* _Task brief_
Write out every entry below word for word, leaving nothing out.
══ Records for this exercise ══
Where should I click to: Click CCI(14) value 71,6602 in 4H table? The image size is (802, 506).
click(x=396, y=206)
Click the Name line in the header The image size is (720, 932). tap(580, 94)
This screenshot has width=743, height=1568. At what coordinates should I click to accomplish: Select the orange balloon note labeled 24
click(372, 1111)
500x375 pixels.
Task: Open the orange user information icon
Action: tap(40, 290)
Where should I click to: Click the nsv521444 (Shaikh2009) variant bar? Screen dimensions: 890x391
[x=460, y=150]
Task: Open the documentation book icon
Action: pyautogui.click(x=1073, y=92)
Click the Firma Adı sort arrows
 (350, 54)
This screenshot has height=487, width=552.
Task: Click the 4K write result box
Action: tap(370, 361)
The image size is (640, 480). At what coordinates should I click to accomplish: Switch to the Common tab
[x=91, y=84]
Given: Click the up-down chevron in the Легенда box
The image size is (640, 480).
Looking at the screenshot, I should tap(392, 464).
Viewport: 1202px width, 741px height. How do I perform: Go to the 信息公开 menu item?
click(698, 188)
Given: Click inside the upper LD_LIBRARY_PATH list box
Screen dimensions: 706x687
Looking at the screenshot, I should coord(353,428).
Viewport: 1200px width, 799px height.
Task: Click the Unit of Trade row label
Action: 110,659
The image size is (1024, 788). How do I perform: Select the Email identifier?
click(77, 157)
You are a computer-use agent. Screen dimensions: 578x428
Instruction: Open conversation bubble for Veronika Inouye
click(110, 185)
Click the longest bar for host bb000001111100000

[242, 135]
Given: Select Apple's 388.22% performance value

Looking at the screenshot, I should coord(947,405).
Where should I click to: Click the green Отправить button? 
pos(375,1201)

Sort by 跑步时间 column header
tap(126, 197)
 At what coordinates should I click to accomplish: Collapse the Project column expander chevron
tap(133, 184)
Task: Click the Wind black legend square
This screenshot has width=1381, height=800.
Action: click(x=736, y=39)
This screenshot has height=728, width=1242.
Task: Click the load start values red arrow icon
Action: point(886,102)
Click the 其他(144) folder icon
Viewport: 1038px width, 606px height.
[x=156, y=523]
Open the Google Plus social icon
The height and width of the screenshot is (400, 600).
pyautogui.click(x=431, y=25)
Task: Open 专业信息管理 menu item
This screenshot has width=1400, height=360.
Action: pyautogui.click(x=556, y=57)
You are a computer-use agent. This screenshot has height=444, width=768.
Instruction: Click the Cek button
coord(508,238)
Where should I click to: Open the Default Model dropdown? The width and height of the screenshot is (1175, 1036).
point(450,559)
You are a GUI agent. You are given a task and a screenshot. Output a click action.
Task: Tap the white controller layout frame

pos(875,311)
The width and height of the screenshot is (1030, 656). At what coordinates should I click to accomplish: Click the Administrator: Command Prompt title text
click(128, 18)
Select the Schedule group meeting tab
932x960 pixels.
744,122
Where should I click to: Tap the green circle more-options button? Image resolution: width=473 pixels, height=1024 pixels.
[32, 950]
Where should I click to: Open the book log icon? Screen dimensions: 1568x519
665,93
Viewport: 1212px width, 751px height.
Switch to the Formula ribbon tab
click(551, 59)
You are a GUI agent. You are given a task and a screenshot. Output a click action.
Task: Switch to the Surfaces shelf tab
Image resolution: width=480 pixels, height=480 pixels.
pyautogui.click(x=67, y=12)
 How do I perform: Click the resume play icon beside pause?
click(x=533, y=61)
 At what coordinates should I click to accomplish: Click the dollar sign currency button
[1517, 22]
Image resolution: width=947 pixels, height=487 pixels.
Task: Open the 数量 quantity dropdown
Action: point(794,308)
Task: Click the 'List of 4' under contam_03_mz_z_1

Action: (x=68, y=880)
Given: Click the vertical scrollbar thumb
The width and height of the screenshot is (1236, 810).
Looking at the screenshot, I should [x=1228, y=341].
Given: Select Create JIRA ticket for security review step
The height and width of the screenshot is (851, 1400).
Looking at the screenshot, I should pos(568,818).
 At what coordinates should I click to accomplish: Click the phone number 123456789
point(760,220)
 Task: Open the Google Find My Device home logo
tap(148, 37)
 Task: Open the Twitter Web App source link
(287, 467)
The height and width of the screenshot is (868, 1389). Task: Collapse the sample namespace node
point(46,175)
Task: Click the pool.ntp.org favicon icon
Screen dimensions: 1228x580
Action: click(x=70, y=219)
═══
* _Answer section_
Where should I click to: Click CCI(14) value 71,6602 in 4H table? The image size is (802, 506).
click(x=396, y=206)
Click the Name line in the header The image size is (720, 932). tap(580, 94)
This screenshot has width=743, height=1568. At what coordinates should I click to accomplish: Select the orange balloon note labeled 24
click(372, 1111)
500x375 pixels.
Task: Open the orange user information icon
Action: tap(40, 290)
Where should I click to: Click the nsv521444 (Shaikh2009) variant bar? Screen dimensions: 890x391
[x=460, y=150]
Task: Open the documentation book icon
Action: pyautogui.click(x=1073, y=92)
Click the Firma Adı sort arrows
 (350, 54)
This screenshot has height=487, width=552.
Task: Click the 4K write result box
Action: tap(370, 361)
The image size is (640, 480). At what coordinates should I click to accomplish: Switch to the Common tab
[x=91, y=84]
Given: Click the up-down chevron in the Легенда box
The image size is (640, 480).
Looking at the screenshot, I should tap(392, 464).
Viewport: 1202px width, 741px height. How do I perform: Go to the 信息公开 menu item?
click(698, 188)
Given: Click inside the upper LD_LIBRARY_PATH list box
Screen dimensions: 706x687
Looking at the screenshot, I should coord(353,428).
Viewport: 1200px width, 799px height.
Task: Click the Unit of Trade row label
Action: 110,659
The image size is (1024, 788). How do I perform: Select the Email identifier?
click(77, 157)
You are a computer-use agent. Screen dimensions: 578x428
Instruction: Open conversation bubble for Veronika Inouye
click(110, 185)
Click the longest bar for host bb000001111100000

[242, 135]
Given: Select Apple's 388.22% performance value

Looking at the screenshot, I should coord(947,405).
Where should I click to: Click the green Отправить button? 
pos(375,1201)

Sort by 跑步时间 column header
tap(126, 197)
 At what coordinates should I click to accomplish: Collapse the Project column expander chevron
tap(133, 184)
Task: Click the Wind black legend square
This screenshot has width=1381, height=800.
Action: click(x=736, y=39)
This screenshot has height=728, width=1242.
Task: Click the load start values red arrow icon
Action: point(886,102)
Click the 其他(144) folder icon
Viewport: 1038px width, 606px height.
[x=156, y=523]
Open the Google Plus social icon
The height and width of the screenshot is (400, 600).
pyautogui.click(x=431, y=25)
Task: Open 专业信息管理 menu item
This screenshot has width=1400, height=360.
Action: pyautogui.click(x=556, y=57)
You are a computer-use agent. This screenshot has height=444, width=768.
Instruction: Click the Cek button
coord(508,238)
Where should I click to: Open the Default Model dropdown? The width and height of the screenshot is (1175, 1036).
point(450,559)
You are a GUI agent. You are given a task and a screenshot. Output a click action.
Task: Tap the white controller layout frame

pos(875,311)
The width and height of the screenshot is (1030, 656). At what coordinates should I click to accomplish: Click the Administrator: Command Prompt title text
click(128, 18)
Select the Schedule group meeting tab
932x960 pixels.
744,122
Where should I click to: Tap the green circle more-options button? Image resolution: width=473 pixels, height=1024 pixels.
[32, 950]
Where should I click to: Open the book log icon? Screen dimensions: 1568x519
665,93
Viewport: 1212px width, 751px height.
Switch to the Formula ribbon tab
click(551, 59)
You are a GUI agent. You are given a task and a screenshot. Output a click action.
Task: Switch to the Surfaces shelf tab
Image resolution: width=480 pixels, height=480 pixels.
pyautogui.click(x=67, y=12)
 How do I perform: Click the resume play icon beside pause?
click(x=533, y=61)
 At what coordinates should I click to accomplish: Click the dollar sign currency button
[1517, 22]
Image resolution: width=947 pixels, height=487 pixels.
Task: Open the 数量 quantity dropdown
Action: point(794,308)
Task: Click the 'List of 4' under contam_03_mz_z_1

Action: (x=68, y=880)
Given: Click the vertical scrollbar thumb
The width and height of the screenshot is (1236, 810).
Looking at the screenshot, I should [x=1228, y=341].
Given: Select Create JIRA ticket for security review step
The height and width of the screenshot is (851, 1400).
Looking at the screenshot, I should pos(568,818).
 At what coordinates should I click to accomplish: Click the phone number 123456789
point(760,220)
 Task: Open the Google Find My Device home logo
tap(148, 37)
 Task: Open the Twitter Web App source link
(287, 467)
The height and width of the screenshot is (868, 1389). Task: Collapse the sample namespace node
point(46,175)
Task: Click the pool.ntp.org favicon icon
Screen dimensions: 1228x580
Action: click(x=70, y=219)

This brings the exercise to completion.